▶ **INFORMATION GIVEN**
= Beginning of Section =

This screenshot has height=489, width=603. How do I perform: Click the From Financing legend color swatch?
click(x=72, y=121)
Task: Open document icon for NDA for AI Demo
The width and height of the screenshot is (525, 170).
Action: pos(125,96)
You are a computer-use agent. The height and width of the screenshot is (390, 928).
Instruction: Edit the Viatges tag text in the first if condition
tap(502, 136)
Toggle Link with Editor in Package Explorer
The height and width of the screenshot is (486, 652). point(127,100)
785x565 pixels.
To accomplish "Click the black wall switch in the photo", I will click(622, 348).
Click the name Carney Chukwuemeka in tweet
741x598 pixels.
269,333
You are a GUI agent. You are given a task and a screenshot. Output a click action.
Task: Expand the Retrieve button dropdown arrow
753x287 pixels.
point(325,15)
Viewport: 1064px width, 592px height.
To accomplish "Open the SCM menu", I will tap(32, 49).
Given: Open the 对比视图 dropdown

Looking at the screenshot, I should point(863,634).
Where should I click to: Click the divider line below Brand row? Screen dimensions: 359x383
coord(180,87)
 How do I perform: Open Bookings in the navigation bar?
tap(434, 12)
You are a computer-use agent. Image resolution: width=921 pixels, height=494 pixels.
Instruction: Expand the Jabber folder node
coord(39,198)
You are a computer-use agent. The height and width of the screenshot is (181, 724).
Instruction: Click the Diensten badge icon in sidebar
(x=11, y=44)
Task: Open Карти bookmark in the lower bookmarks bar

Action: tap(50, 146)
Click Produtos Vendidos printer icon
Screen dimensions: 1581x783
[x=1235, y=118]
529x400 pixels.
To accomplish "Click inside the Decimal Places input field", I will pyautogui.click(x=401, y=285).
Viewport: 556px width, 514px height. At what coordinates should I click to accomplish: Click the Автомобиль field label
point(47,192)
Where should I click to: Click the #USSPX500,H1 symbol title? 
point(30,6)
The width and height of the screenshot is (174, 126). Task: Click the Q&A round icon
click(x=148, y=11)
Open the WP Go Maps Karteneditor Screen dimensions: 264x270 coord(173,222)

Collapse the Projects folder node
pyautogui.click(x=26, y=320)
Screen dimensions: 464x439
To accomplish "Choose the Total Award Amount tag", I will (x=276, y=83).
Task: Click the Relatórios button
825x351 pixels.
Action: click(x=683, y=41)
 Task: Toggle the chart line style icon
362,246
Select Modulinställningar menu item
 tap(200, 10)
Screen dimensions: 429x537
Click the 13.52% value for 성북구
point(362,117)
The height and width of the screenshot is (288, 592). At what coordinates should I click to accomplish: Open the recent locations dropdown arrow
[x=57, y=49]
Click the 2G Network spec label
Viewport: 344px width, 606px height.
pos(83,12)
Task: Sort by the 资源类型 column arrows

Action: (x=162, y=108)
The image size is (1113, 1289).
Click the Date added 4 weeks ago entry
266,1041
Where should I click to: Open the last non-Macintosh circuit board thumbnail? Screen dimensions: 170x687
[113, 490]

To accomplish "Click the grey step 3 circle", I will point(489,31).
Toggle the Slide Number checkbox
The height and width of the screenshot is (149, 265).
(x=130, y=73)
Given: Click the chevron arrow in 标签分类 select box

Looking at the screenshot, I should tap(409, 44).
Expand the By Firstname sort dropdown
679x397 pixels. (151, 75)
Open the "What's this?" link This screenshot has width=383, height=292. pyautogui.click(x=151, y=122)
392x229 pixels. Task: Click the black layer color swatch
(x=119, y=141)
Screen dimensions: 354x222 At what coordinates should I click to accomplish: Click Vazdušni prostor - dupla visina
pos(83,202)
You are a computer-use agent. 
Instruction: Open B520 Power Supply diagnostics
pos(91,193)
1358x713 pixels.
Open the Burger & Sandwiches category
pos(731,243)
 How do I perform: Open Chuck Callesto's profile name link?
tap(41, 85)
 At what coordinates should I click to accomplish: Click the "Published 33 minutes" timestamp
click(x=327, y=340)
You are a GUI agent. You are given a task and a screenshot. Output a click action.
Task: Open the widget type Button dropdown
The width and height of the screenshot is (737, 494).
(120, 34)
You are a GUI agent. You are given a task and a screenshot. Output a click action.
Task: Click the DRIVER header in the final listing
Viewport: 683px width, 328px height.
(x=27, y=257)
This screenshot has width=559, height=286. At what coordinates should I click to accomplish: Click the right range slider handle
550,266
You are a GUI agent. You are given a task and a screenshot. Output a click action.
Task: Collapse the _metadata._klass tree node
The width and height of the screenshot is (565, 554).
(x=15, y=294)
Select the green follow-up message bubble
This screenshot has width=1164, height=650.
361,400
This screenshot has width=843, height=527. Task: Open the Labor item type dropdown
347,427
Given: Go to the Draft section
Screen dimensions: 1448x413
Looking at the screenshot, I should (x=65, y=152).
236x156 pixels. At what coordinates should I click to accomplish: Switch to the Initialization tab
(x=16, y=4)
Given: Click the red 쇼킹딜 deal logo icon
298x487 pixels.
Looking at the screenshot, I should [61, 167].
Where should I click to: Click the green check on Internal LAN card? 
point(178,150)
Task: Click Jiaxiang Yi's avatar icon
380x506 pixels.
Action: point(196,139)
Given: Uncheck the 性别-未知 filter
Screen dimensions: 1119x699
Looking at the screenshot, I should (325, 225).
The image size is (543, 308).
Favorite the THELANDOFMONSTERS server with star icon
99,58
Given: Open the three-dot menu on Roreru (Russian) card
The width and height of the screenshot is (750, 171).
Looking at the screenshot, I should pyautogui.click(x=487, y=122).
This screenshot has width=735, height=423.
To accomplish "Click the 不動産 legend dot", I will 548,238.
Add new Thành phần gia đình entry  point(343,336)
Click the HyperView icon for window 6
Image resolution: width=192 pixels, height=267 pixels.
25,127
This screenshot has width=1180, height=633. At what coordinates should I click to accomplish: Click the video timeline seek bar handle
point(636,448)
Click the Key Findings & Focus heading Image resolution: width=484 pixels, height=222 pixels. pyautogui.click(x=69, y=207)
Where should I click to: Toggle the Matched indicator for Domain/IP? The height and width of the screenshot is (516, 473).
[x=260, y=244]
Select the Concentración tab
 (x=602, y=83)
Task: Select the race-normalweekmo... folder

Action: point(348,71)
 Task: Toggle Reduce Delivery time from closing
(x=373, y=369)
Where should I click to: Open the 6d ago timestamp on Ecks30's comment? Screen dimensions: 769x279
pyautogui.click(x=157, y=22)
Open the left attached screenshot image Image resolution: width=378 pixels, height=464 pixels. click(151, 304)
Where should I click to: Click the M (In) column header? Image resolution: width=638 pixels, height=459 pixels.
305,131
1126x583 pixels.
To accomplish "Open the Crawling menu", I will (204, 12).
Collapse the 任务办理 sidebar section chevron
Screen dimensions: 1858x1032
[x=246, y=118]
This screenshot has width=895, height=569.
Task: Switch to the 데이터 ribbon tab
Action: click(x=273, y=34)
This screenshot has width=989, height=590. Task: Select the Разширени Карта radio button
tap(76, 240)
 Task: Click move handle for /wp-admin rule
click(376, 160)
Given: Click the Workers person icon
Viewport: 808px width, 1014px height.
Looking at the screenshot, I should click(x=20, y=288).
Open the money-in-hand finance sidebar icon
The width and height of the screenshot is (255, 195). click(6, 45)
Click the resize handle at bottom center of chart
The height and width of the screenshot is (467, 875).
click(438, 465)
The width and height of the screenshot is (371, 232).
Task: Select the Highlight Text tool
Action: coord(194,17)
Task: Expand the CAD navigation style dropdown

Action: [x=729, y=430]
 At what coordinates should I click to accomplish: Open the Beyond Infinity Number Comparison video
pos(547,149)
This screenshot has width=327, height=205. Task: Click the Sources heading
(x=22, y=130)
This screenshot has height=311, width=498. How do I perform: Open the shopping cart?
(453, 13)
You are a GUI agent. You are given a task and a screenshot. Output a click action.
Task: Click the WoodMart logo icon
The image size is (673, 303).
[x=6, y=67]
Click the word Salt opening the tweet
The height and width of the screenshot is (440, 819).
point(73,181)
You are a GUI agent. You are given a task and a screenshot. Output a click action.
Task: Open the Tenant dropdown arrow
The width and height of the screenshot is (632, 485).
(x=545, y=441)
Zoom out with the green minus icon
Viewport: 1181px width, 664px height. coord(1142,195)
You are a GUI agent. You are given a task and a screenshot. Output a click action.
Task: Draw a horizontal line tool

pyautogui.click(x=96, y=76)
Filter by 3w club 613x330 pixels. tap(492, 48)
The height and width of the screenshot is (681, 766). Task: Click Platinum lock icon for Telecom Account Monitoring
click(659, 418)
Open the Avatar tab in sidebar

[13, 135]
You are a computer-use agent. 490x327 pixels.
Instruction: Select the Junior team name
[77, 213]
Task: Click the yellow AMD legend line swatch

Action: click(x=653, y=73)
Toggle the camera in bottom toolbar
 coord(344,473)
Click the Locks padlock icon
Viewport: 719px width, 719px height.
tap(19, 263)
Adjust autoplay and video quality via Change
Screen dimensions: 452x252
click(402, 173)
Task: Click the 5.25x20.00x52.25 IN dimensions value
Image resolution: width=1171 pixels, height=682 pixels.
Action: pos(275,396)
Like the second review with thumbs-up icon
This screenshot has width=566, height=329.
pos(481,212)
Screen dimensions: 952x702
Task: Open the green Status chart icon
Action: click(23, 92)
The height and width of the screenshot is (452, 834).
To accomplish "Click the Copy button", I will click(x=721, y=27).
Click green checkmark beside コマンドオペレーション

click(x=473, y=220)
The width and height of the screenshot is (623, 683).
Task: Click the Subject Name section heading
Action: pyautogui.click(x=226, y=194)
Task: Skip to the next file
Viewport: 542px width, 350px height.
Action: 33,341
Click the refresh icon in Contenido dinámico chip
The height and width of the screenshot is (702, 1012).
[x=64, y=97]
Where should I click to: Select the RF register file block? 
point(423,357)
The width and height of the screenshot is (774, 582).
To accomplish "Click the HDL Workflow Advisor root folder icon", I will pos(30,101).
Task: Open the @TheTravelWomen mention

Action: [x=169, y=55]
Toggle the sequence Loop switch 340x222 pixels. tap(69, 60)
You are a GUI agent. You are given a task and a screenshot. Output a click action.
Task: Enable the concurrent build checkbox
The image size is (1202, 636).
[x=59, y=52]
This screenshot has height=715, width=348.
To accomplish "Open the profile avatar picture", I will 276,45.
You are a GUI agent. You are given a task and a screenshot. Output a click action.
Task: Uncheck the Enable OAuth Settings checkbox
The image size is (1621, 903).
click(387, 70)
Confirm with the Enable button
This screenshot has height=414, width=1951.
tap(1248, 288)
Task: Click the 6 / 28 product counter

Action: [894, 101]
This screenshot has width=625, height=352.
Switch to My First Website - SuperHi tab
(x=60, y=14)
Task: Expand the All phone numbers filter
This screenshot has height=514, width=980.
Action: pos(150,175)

= End of Section =

▶ **WHAT YOU NEED TO DO**
The entries above hold a line with "529x400 pixels." and a later line with "Task: Click the Relatórios button". Write out exactly those lines and all lines between, nothing more.

▶ **THE ANSWER**
529x400 pixels.
To accomplish "Click inside the Decimal Places input field", I will pyautogui.click(x=401, y=285).
Viewport: 556px width, 514px height. At what coordinates should I click to accomplish: Click the Автомобиль field label
point(47,192)
Where should I click to: Click the #USSPX500,H1 symbol title? 
point(30,6)
The width and height of the screenshot is (174, 126). Task: Click the Q&A round icon
click(x=148, y=11)
Open the WP Go Maps Karteneditor Screen dimensions: 264x270 coord(173,222)

Collapse the Projects folder node
pyautogui.click(x=26, y=320)
Screen dimensions: 464x439
To accomplish "Choose the Total Award Amount tag", I will (x=276, y=83).
Task: Click the Relatórios button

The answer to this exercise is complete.